Yum Brands: Asian Flu Is Sapping the Appetite; Slowing Economy, Food-Safety Scare Drag on Yum in China
October 8, 2013 Leave a comment
Updated October 7, 2013, 4:19 p.m. ET
Yum Brands: Asian Flu Is Sapping the Appetite
Slowing Economy, Food-Safety Scare Drag on Yum in China
The world looked different the last time Yum Brands Inc. suffered a decline in full-year earnings per share. In 1997, Asia’s borrowings inspired scary headlines, not America’s. Then called Tricon, the business was loss-making, and management spent most of its time discussing the U.S. fast-food jungle. Its Chinese operations weren’t broken out separately, and total sales in the Asian-Pacific region were less than half of international revenue.China has been a bonanza for Yum’s KFC chain in the intervening years. But stumbles there can be blamed for a slump in profit lately. Earnings per share for the fiscal third quarter that ended in mid-September, due Tuesday, are seen at 92 cents, compared with $1 a year earlier.
A slowing economy and a food-safety scare in China dented sales starting late in 2012. Improvement has been slower than expected, with same-store sales in August down a sharp 10%. Unless that begins to improve soon, Yum’s goal of returning to same-store sales growth in China in the current quarter looks iffy.
Even after years of expansion, China has just a third as many Yum restaurants as the U.S. But over the past five years, Yum’s compound annual growth rate of new restaurants there has been 17% compared with zero at home. And the financial impact of each restaurant in China, where they are company owned, is greater. About nine in ten U.S. outlets are franchised.

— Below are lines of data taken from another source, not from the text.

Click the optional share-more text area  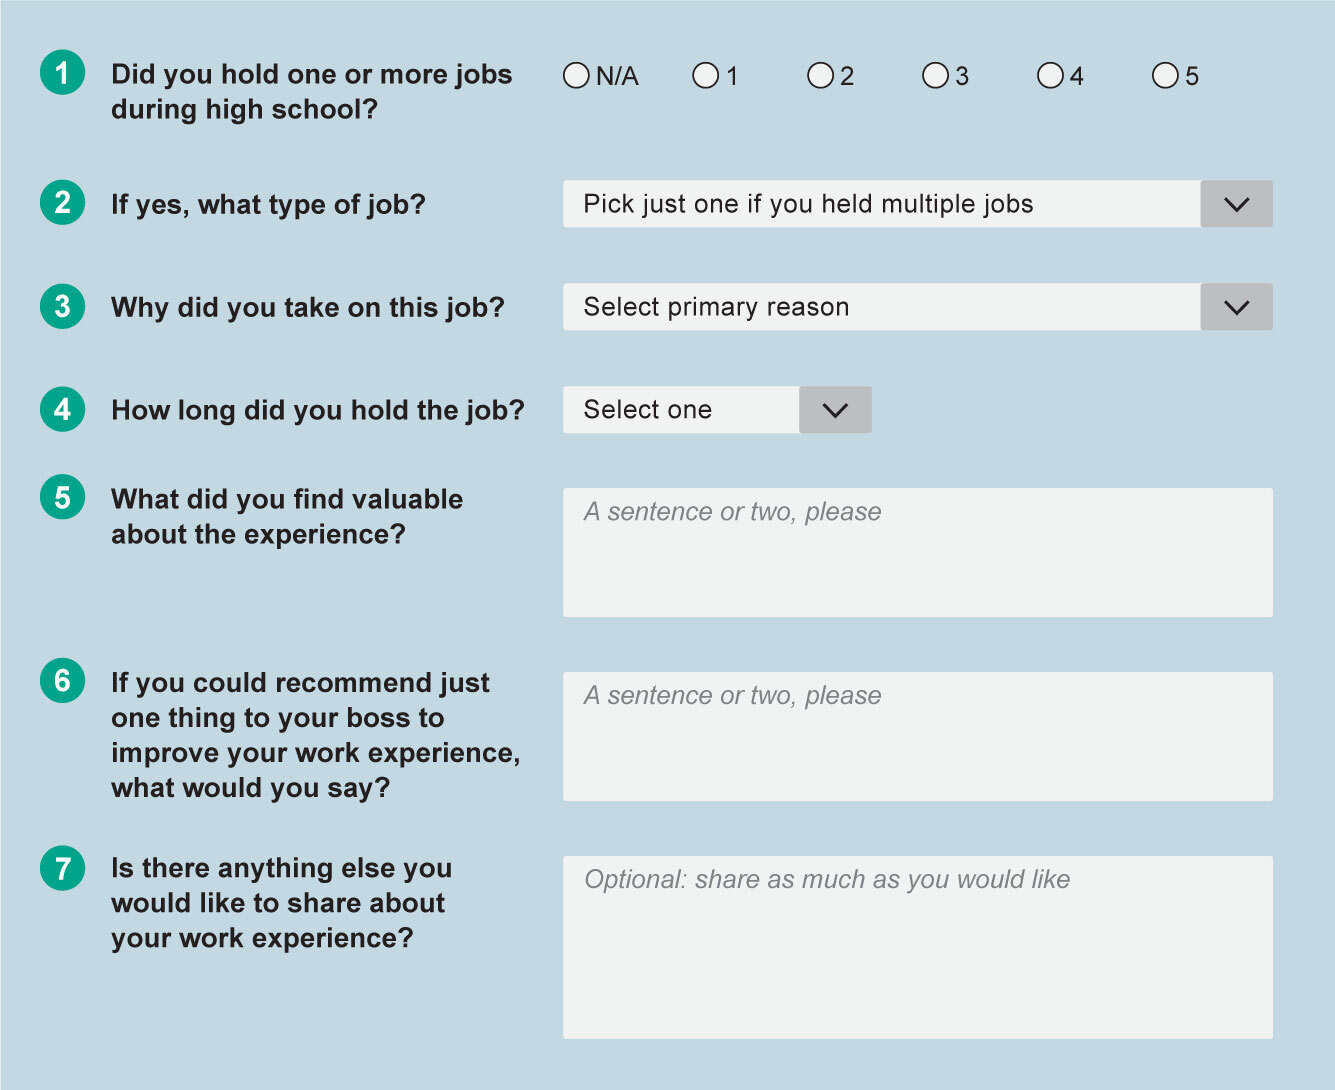[x=918, y=947]
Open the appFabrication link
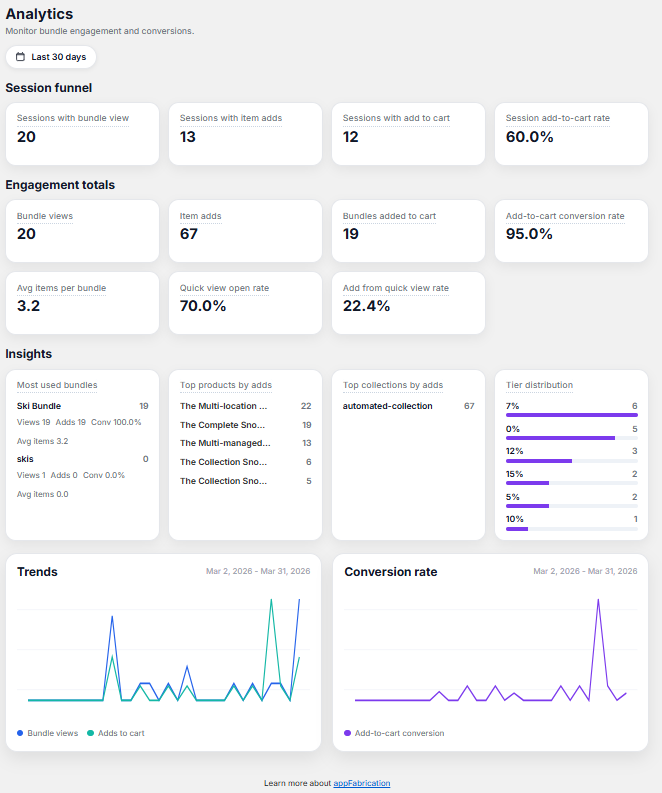 coord(362,783)
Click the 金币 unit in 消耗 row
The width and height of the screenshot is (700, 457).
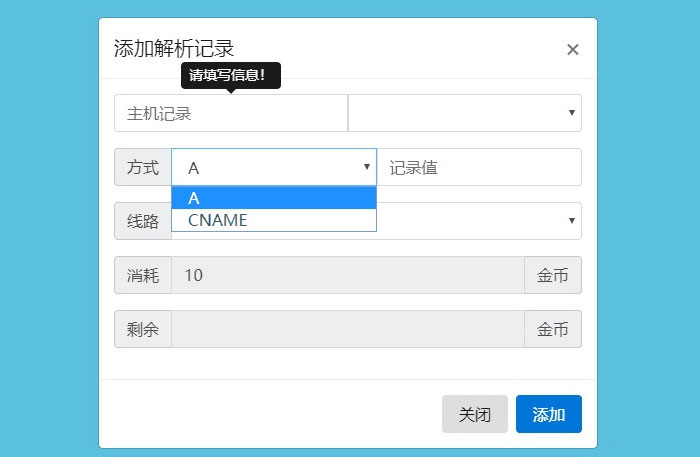pyautogui.click(x=553, y=275)
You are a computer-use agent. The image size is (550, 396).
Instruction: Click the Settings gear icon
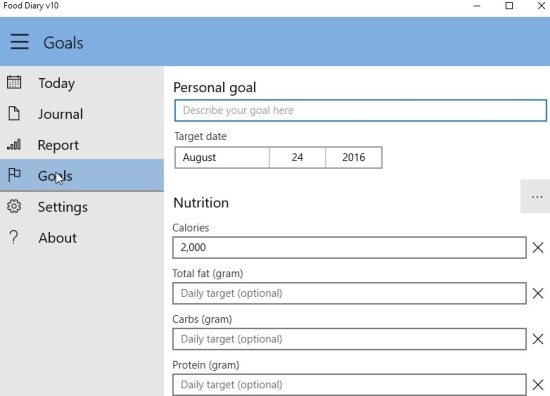14,206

Add it up and China contributes more to the bottom line than the U.S.—or it did until recently. For the first half of 2013, operating profit from China was $222 million, down by half from a year earlier. U.S. operating profit was $338 million, up by 4%.
China is also the reason for Yum’s premium valuation over rival McDonald’s Corp.—its multiple based on estimated earnings for the next 12 months is a third higher. Though no slouch internationally, the latter has been expanding there at about half Yum’s pace the past decade.
Yum’s recent stumbles highlight the risk that comes with China’s reward, but its valuation premium has expanded compared with that of McDonald’s. Investors are treating the episode as a blip before it is fully resolved.
Without firm evidence of a recovery in China, Happy Meals may bring fewer nasty surprises and better value.